Tui losses widen and summer bookings fall amid Brexit uncertainty

Holiday giant Tui has suffered widened losses for the half-year and a fall in summer bookings as Brexit uncertainty weighed on consumer confidence.

The FTSE 100 company reported an underlying loss of 301 million euros (£261 million) for the six-month period to March 2019, up from a 170 million euro (£148 million) loss in the same period last year.

It said the grounding of Boeing’s 737 Max planes has also eaten into profits.

It warned in March that the grounding could cost up to 300 million euros (£261 million) as it leases more aircraft in response.

The planes were grounded in the wake of the Ethiopian Airlines crash in March which killed 157 people, months after the Lion Air crash in Indonesia which killed 189 people.
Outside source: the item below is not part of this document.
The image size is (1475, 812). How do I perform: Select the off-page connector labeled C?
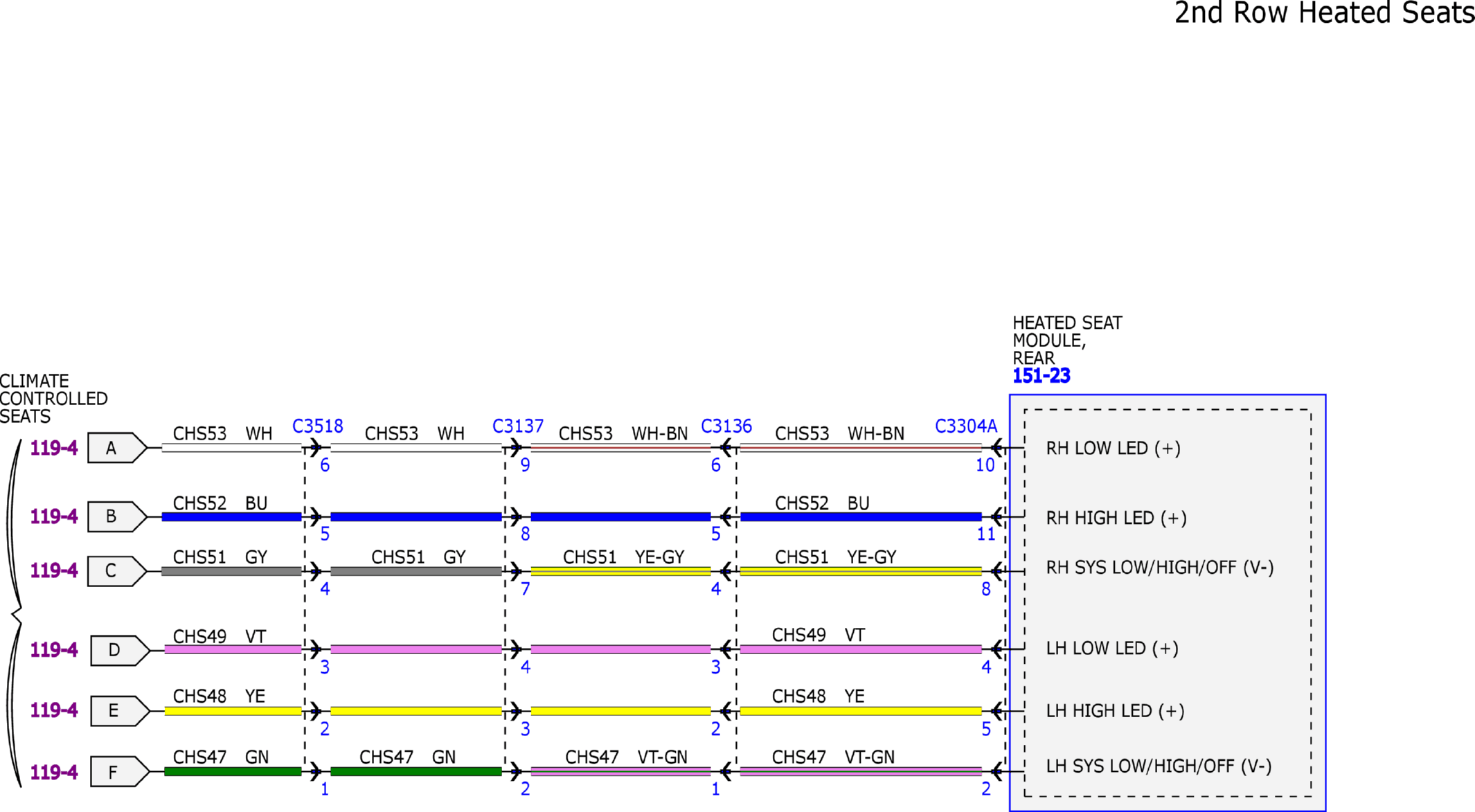pos(117,571)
Tui’s fleet, which comprises around 150 aircraft, currently includes 15 grounded 737 Max planes for the UK, Belgium, the Netherlands and Sweden. A further eight 737 Max aircraft had been on order.
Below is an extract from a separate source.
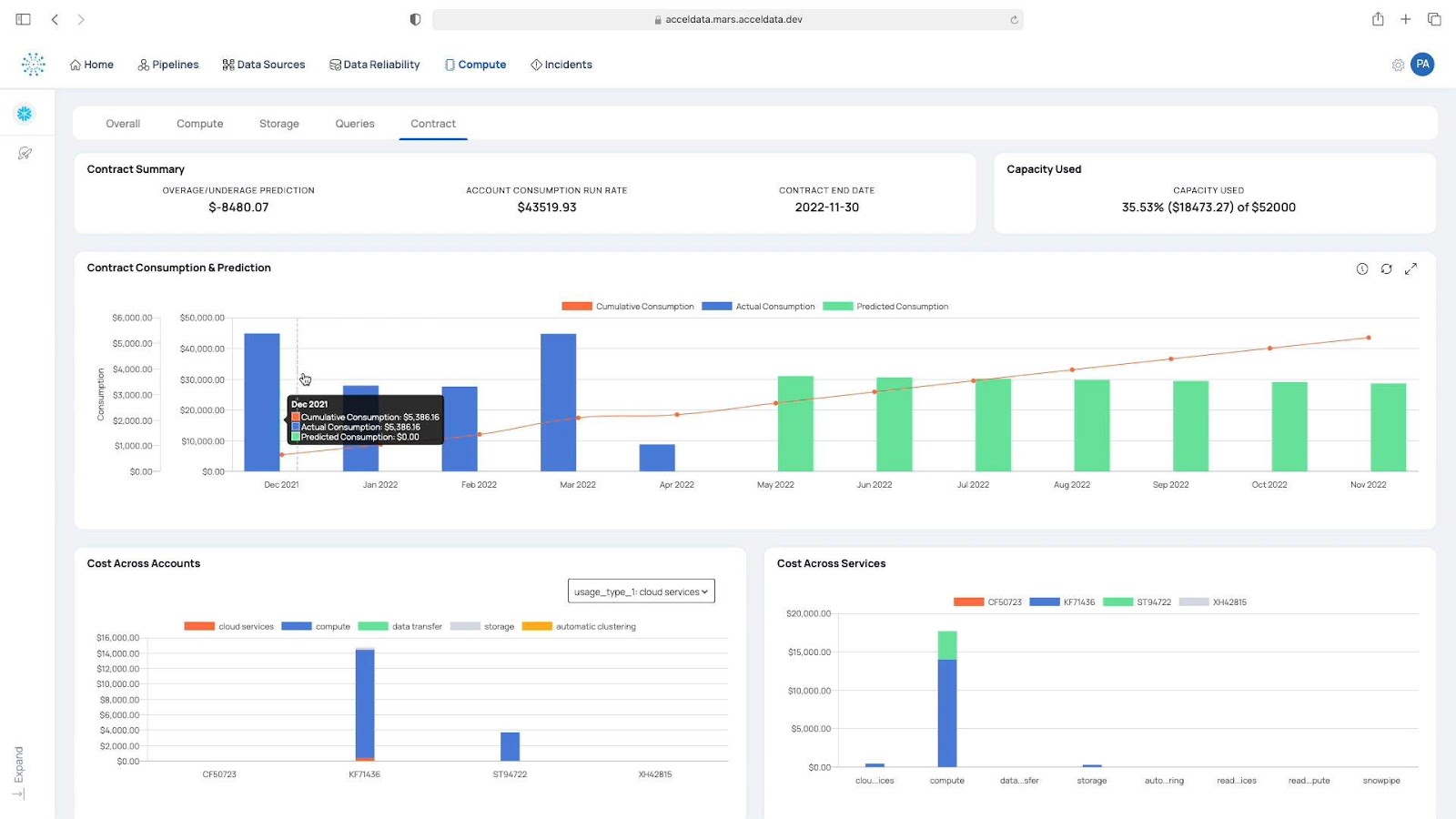
Task: Go to Pipelines from the navigation bar
Action: point(167,64)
The firm also said the results reflected the knock-on impact of last summer’s heatwave, a shift in demand from Spanish holidays to eastern Mediterranean destinations and uncertainty surrounding Brexit.

Turnover rose 1.7% to 6.68 billion euros (£5.8 billion) as it hailed a strong performance by its hotels and cruise ships business.
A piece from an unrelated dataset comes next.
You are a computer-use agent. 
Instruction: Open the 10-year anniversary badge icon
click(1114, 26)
However, bookings in its package holiday and airlines business for this summer sank 3% while selling prices rose just 1% amid market competition.

The company has warned on profits twice this year – blaming one on the UK market and another on the grounding of the Boeings – but held firm on profit guidance for the year.

Tui chief executive Fritz Joussen said: “Tui is on track, both strategically and operationally, and is well positioned. That is why 2019 will be another solid year.

“Our core businesses with our own hotels, cruises and destination experiences and activities remain strong and currently deliver around 70% of our earnings.

“Tui will emerge as a stronger, more efficient and more profitable group from the current consolidation of our sector in Europe.”